Israel accused Lebanon today, in a letter to the Security Council, of having joined the rest of the hostile Arab bloc in aiding and encouraging Arab sabotage inside Israel. Ambassador Yosef Tekoah of Israel told Lord Caradon, president of the Security Council, that the Government of Lebanon had opened a recruiting office in Beirut for the enrollment of Arab terrorists and had established a training center “for Lebanese young men for joining the Fedayeen movement.” The training center, according to Mr. Tekoah, is in the Lebanese town of Sidon.
Mr. Tekoah’s letter replied to one earlier this week by the Lebanese Charge d’Affaires, who complained that Israel had shelled a Lebanese village near the Israeli border inflicting at least three civilian casualties.
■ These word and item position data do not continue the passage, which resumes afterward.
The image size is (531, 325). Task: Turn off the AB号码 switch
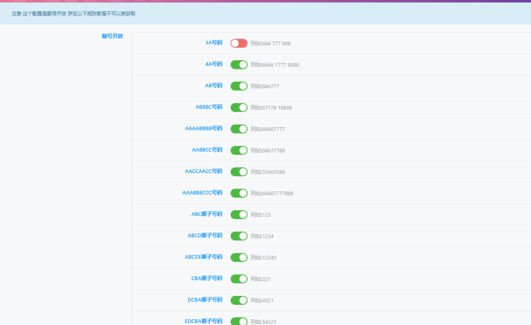(x=239, y=86)
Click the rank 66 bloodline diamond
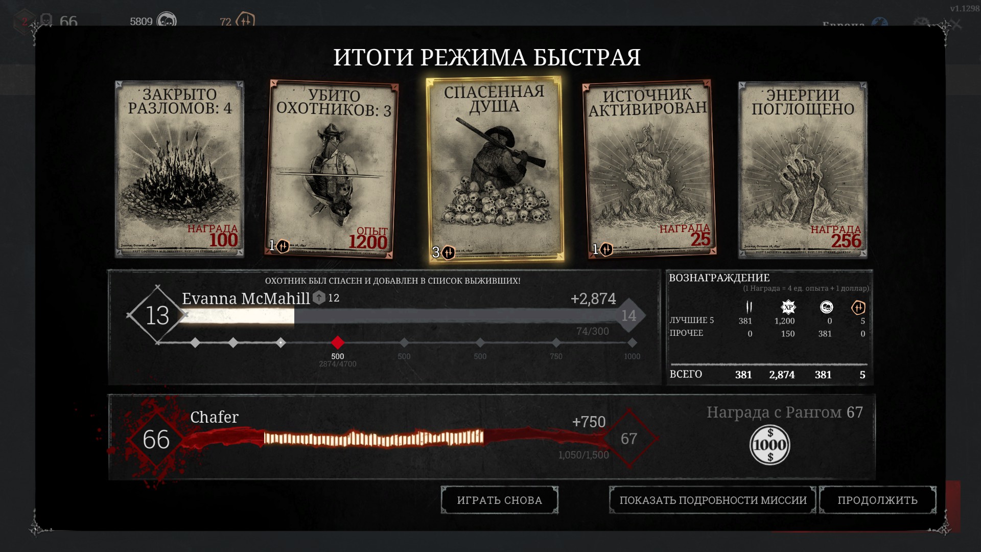 (156, 440)
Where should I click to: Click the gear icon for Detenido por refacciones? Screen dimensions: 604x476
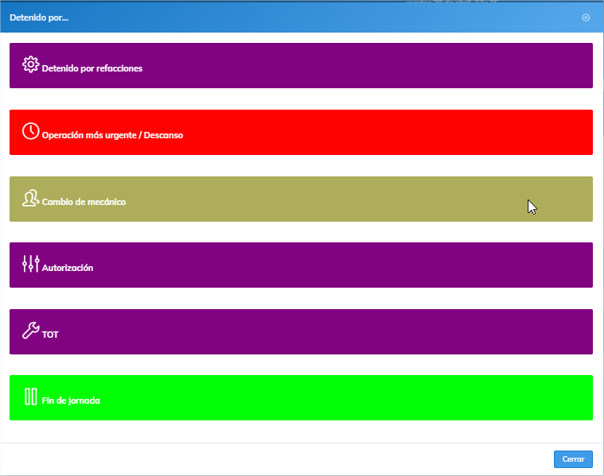pos(30,64)
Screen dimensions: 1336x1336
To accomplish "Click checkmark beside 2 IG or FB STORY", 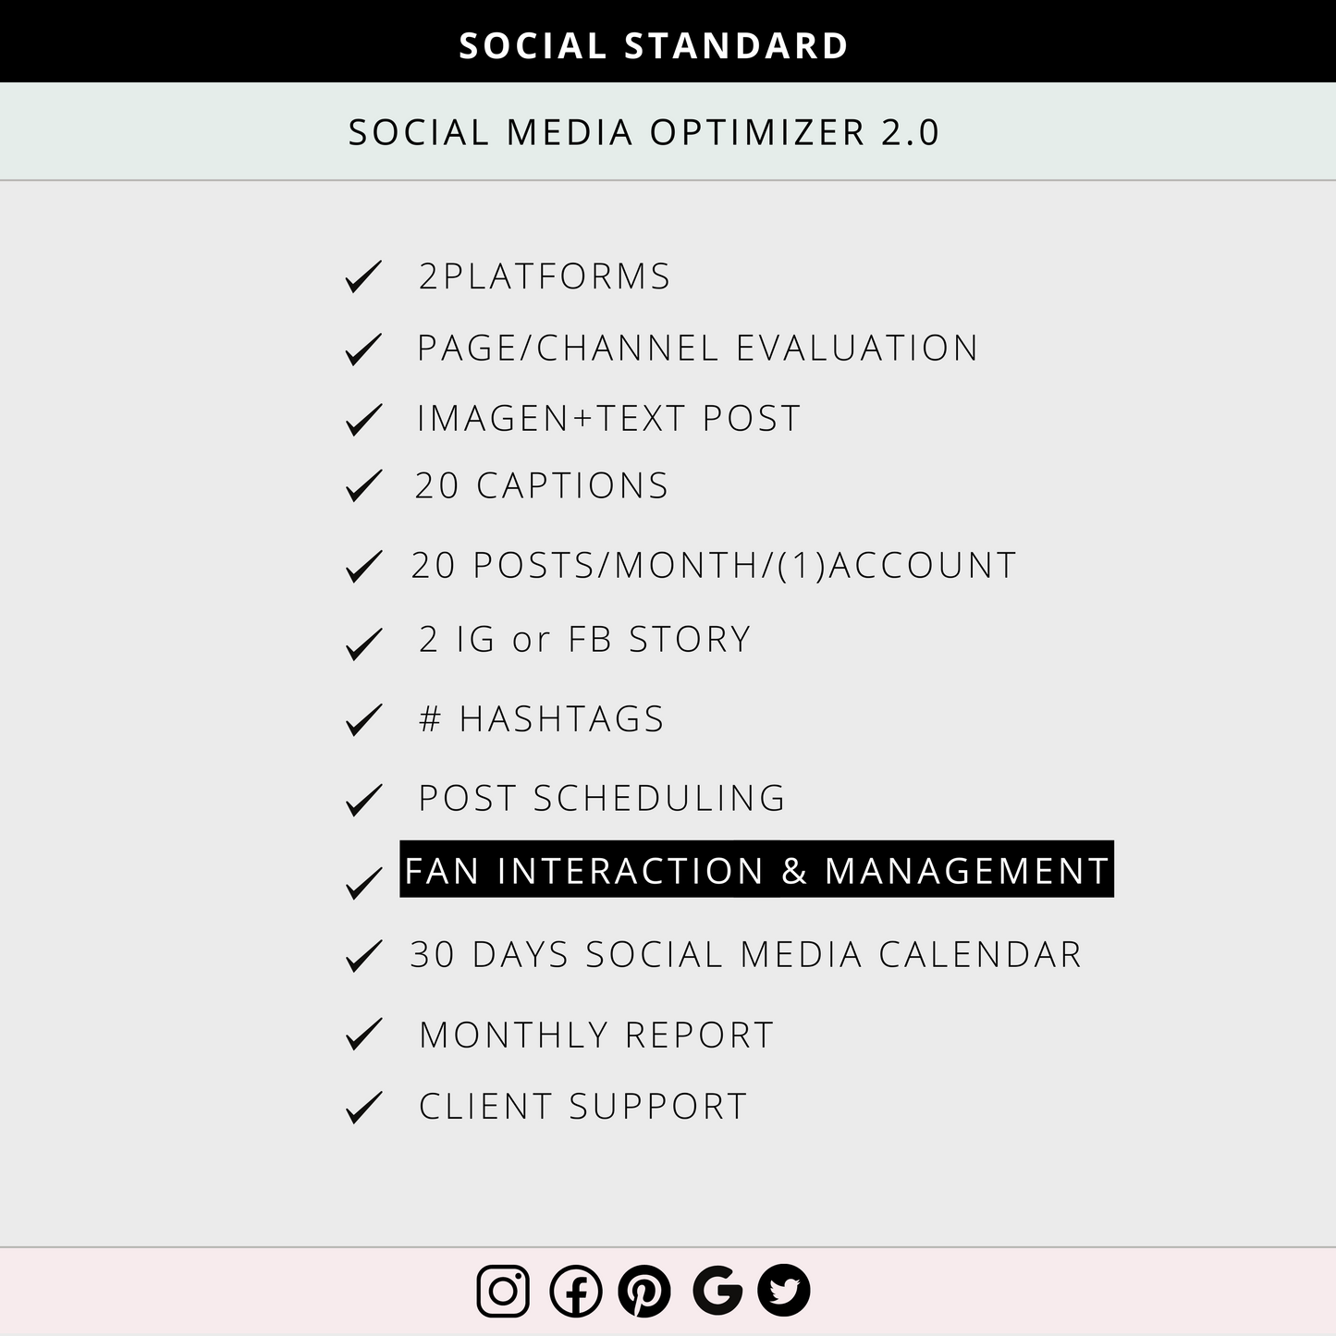I will [363, 643].
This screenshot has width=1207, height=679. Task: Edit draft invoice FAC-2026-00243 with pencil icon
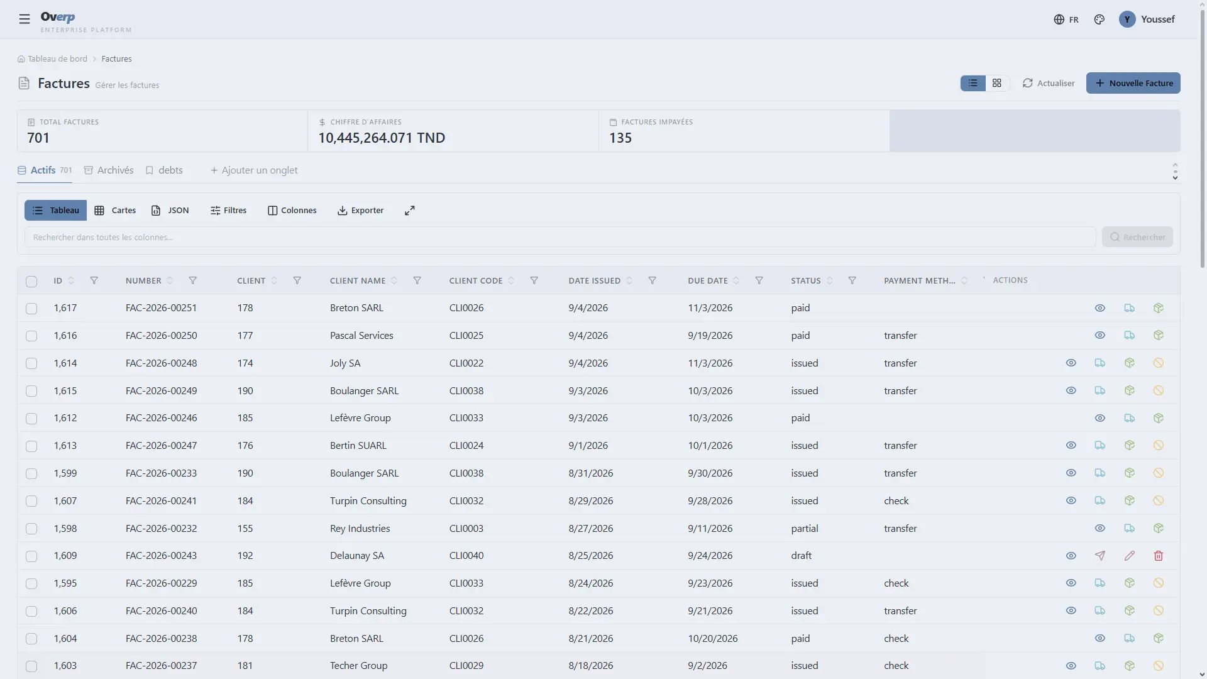(1130, 556)
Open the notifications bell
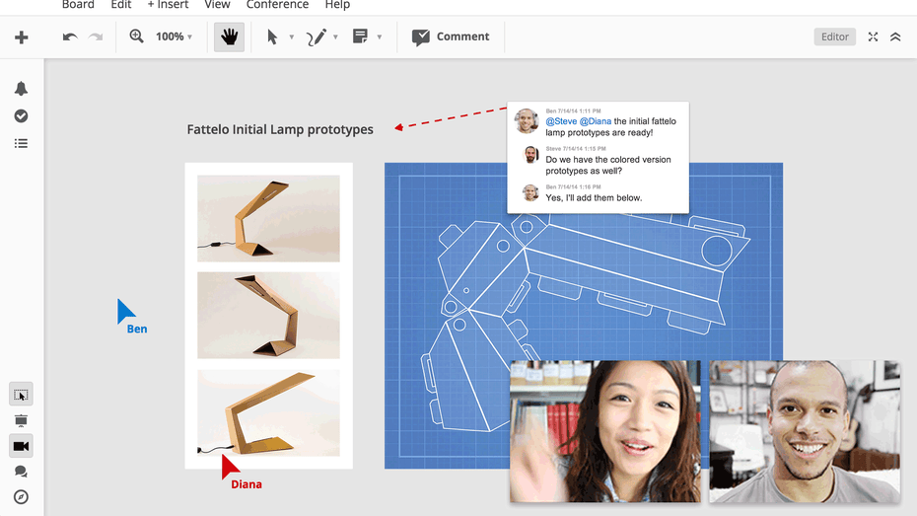This screenshot has width=917, height=516. pyautogui.click(x=21, y=89)
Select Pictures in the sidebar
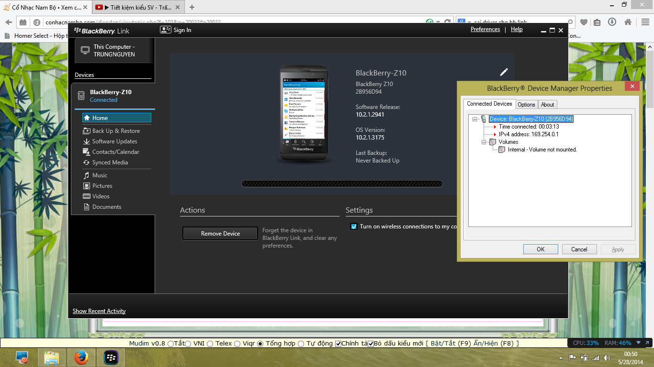This screenshot has height=367, width=654. point(102,186)

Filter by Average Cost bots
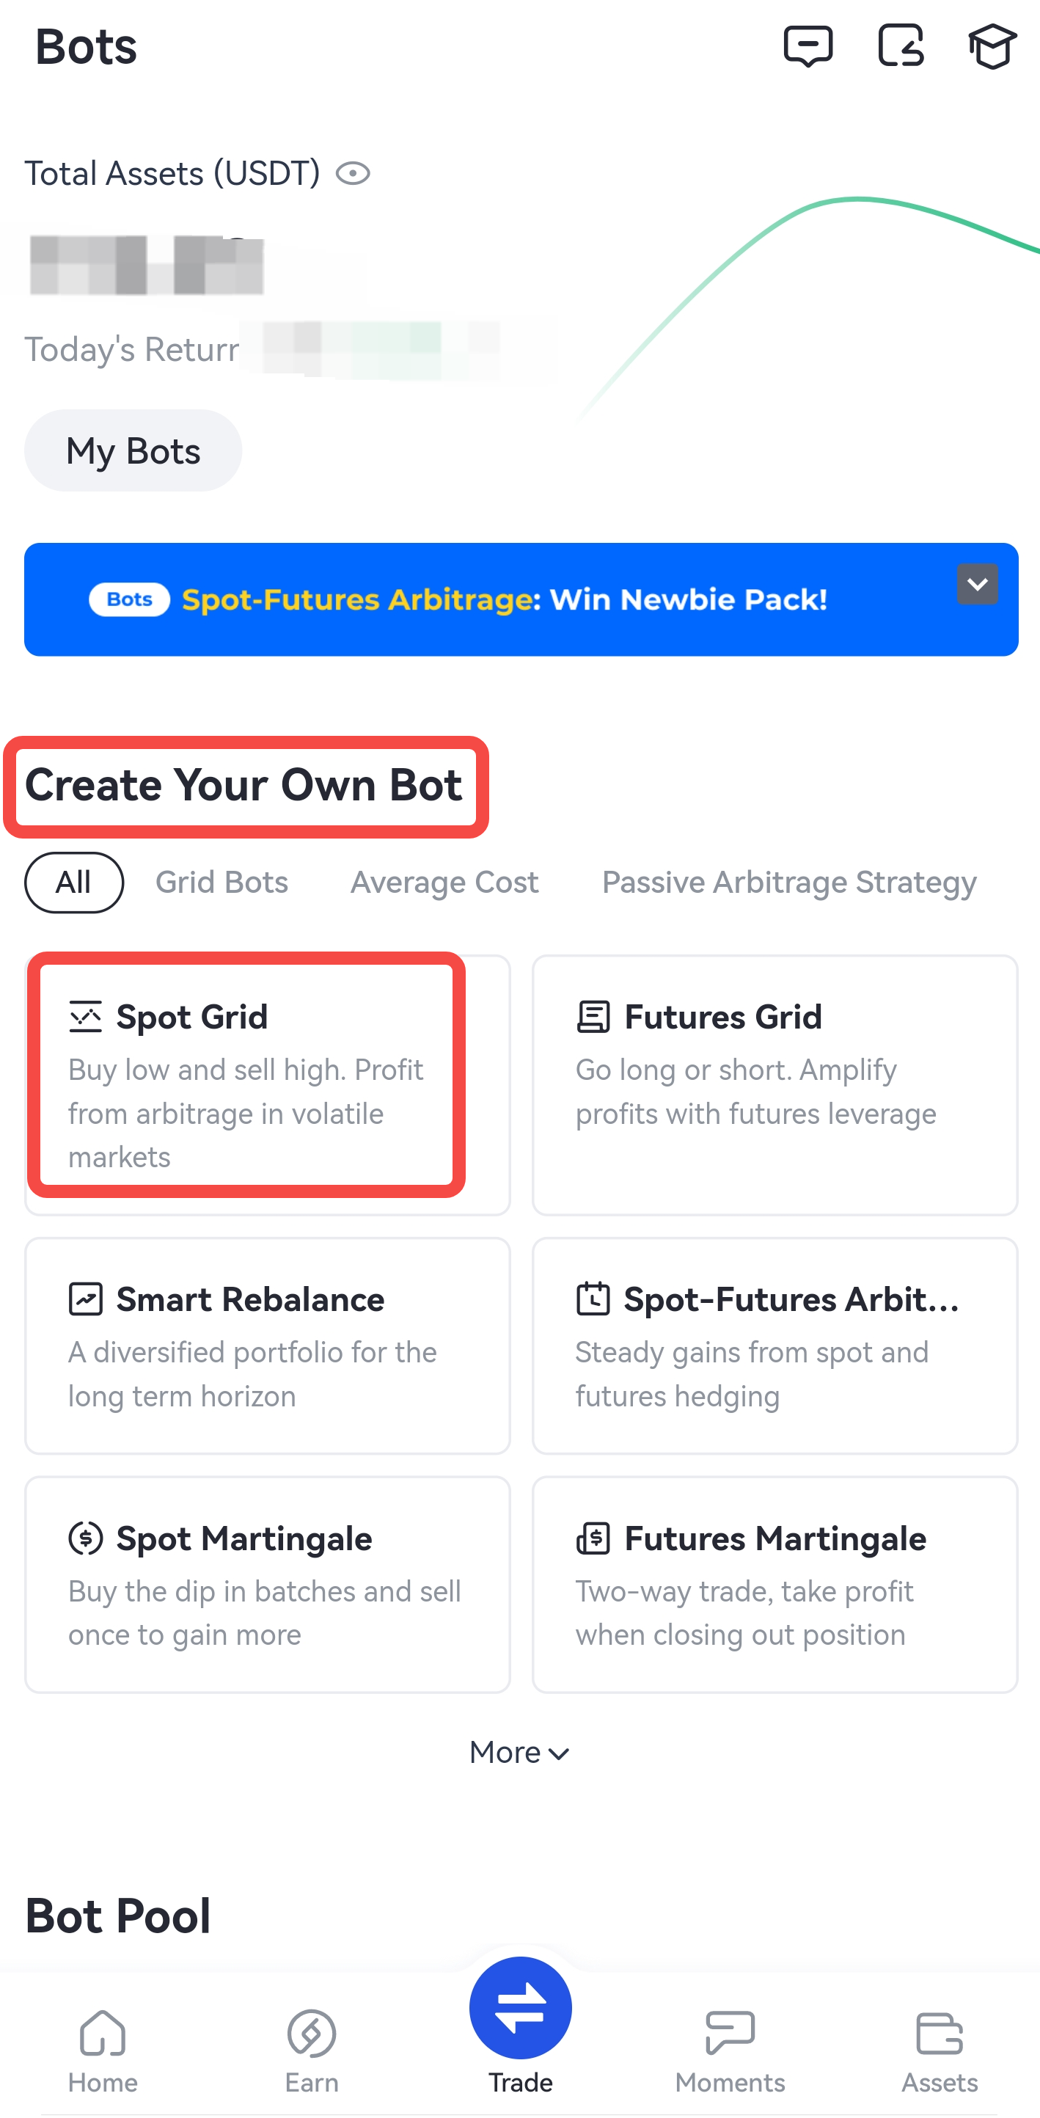445,882
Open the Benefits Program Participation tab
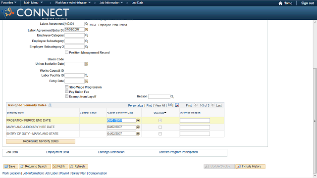Viewport: 317px width, 178px height. (x=178, y=152)
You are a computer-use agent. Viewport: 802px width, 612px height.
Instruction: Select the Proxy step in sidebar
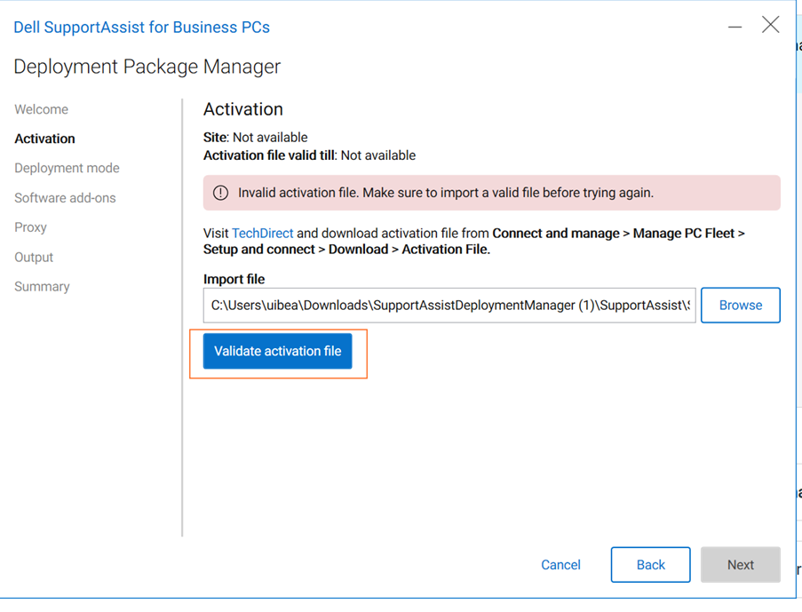pos(30,227)
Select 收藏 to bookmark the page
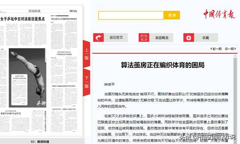The image size is (240, 144). pyautogui.click(x=206, y=37)
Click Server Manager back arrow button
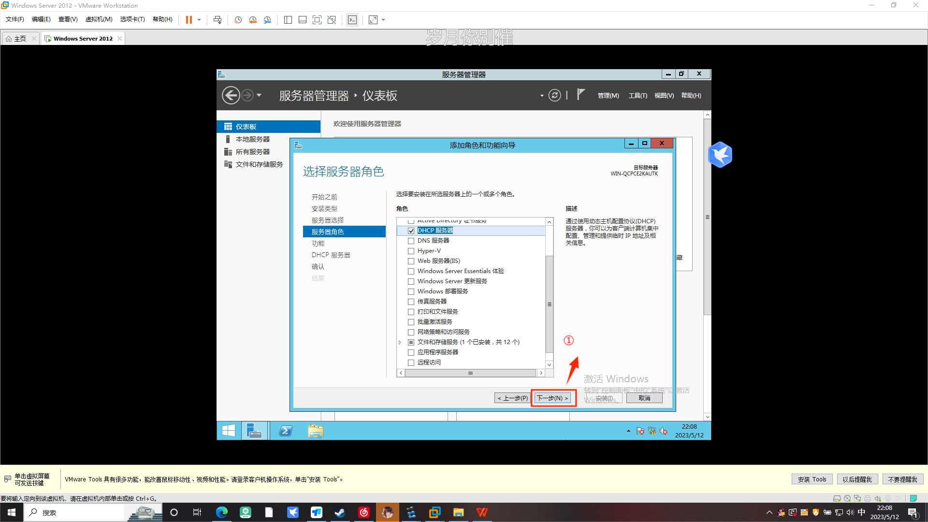The width and height of the screenshot is (928, 522). coord(231,95)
Mr. Tekoah charged that Lebanon’s Prime Minister had “publicly pledged support to warfare by terror. He encouraged Lebanese nationals to join organizations conducting such warfare and promised them arms to fight Israel.” Regarding the shelling of the Lebanese village, which Mr. Tekoah said occurred as a result of the shelling of an Israeli village from the Lebanese side, Mr. Tekoah said “it is regrettable that Arab regular and irregular forces frequently choose to emplace their firing positions within or adjacent to inhabited points thus exposing the local civilian population to the hazards of Arab aggression.” Mr. Tekoah accused Lebanon of violating the cease-fire agreement and stated: “Israel has respected and will continue to respect the cease-fire with Lebanon on a basis of reciprocity. As long as no attacks are carried out from Lebanese territory, tranquility prevails in the Israel-Lebanon sector.”